What firms should do now – practical checklist
The Universal Procedures should be used by regulated entities and advisers to inform their compliance and engagement strategies.
Key actions include:
- Monitor country MER and follow‑up timelines: know when your jurisdiction will be reviewed and whether it is in regular, enhanced or ICRG follow‑up. That determines likely scrutiny levels and timing of public reports.
- Prepare operational evidence proactively: capture and document STR submission metrics, case referrals, investigative outcomes and examples showing how your firm’s compliance processes contributed to an outcome. Assessors prize operational evidence tied to the Immediate Outcomes.

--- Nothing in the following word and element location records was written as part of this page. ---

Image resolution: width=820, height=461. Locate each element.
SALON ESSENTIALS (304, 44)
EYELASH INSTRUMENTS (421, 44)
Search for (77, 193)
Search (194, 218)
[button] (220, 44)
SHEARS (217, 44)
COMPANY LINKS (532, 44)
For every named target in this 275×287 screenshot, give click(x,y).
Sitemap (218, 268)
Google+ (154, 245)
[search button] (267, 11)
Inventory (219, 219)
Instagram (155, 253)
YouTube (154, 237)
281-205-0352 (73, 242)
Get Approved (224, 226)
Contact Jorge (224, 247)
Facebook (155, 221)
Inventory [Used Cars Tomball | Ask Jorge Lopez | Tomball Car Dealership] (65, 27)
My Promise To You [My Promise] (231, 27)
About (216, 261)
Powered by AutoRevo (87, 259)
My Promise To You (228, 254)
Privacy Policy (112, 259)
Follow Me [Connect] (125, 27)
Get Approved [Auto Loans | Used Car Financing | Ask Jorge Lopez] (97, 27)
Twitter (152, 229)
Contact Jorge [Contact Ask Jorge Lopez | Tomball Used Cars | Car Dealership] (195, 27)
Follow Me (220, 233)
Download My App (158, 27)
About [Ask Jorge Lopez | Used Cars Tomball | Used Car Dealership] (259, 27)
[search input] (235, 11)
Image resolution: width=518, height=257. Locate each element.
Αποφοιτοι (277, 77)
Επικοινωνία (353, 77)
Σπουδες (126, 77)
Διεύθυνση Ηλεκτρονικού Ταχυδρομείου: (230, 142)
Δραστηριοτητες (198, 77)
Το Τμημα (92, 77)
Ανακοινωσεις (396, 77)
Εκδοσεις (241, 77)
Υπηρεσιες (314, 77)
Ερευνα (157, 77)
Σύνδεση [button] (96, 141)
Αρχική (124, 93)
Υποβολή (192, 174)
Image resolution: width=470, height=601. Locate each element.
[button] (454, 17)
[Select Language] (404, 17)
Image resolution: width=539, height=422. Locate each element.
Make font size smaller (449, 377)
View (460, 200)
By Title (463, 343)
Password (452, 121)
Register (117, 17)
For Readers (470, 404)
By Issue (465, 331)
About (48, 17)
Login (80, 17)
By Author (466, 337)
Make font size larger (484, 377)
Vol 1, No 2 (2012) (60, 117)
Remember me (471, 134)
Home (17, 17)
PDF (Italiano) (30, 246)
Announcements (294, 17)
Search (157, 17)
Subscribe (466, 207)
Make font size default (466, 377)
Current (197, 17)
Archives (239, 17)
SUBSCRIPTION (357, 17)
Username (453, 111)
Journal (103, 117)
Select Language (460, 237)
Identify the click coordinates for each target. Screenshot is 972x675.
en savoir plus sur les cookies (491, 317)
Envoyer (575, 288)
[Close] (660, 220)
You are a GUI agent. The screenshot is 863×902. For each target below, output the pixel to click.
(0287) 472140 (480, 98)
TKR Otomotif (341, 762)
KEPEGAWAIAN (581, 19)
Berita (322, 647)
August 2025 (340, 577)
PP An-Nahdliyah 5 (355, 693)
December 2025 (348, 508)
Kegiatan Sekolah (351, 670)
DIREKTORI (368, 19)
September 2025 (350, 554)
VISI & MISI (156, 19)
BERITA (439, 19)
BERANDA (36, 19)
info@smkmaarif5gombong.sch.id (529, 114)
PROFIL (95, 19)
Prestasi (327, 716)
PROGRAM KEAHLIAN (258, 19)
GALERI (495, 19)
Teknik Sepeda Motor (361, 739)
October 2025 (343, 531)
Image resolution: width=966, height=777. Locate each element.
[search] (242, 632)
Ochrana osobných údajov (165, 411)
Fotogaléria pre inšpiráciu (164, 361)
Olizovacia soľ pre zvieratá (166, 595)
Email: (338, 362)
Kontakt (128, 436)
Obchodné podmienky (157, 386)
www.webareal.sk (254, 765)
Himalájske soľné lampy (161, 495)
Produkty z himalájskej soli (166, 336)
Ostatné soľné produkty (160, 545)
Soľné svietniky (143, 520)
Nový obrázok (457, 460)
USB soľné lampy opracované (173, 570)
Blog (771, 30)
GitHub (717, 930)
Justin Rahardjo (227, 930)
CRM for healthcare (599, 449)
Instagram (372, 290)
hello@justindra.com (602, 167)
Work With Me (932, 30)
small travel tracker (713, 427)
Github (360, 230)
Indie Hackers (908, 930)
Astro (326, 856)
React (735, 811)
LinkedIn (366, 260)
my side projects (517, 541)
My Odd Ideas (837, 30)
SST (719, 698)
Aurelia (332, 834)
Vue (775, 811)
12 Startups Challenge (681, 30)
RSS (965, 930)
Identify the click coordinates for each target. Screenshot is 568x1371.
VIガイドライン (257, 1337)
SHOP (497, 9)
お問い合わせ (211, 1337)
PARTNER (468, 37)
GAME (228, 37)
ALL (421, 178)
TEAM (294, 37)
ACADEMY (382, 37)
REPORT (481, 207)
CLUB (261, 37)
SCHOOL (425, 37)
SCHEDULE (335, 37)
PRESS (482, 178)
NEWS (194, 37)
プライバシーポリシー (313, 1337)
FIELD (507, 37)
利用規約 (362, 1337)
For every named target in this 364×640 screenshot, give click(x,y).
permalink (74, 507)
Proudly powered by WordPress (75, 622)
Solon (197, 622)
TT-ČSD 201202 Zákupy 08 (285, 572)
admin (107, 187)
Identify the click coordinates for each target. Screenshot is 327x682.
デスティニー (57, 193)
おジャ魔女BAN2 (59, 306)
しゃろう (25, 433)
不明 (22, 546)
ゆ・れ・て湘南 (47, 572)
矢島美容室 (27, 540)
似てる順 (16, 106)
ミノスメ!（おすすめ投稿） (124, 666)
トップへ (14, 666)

- Coordinate with national authorities: ensure authorities have timely and sector‑specific data (including on VASPs and DNFBPs if relevant) for the technical compliance questionnaire and the effectiveness submissions; speed matters in the fixed timelines.
- Expect focused on‑site questions: if your sector or business model is in scope for increased focus, anticipate targeted requests and ensure staff with operational knowledge can engage confidentially during any on‑site sessions.
- Track legal and regulatory change: note changes that might justify a re‑rating and prepare clear, criterion‑mapped submissions to support any (Technical Compliance Re-rating) TCRR request.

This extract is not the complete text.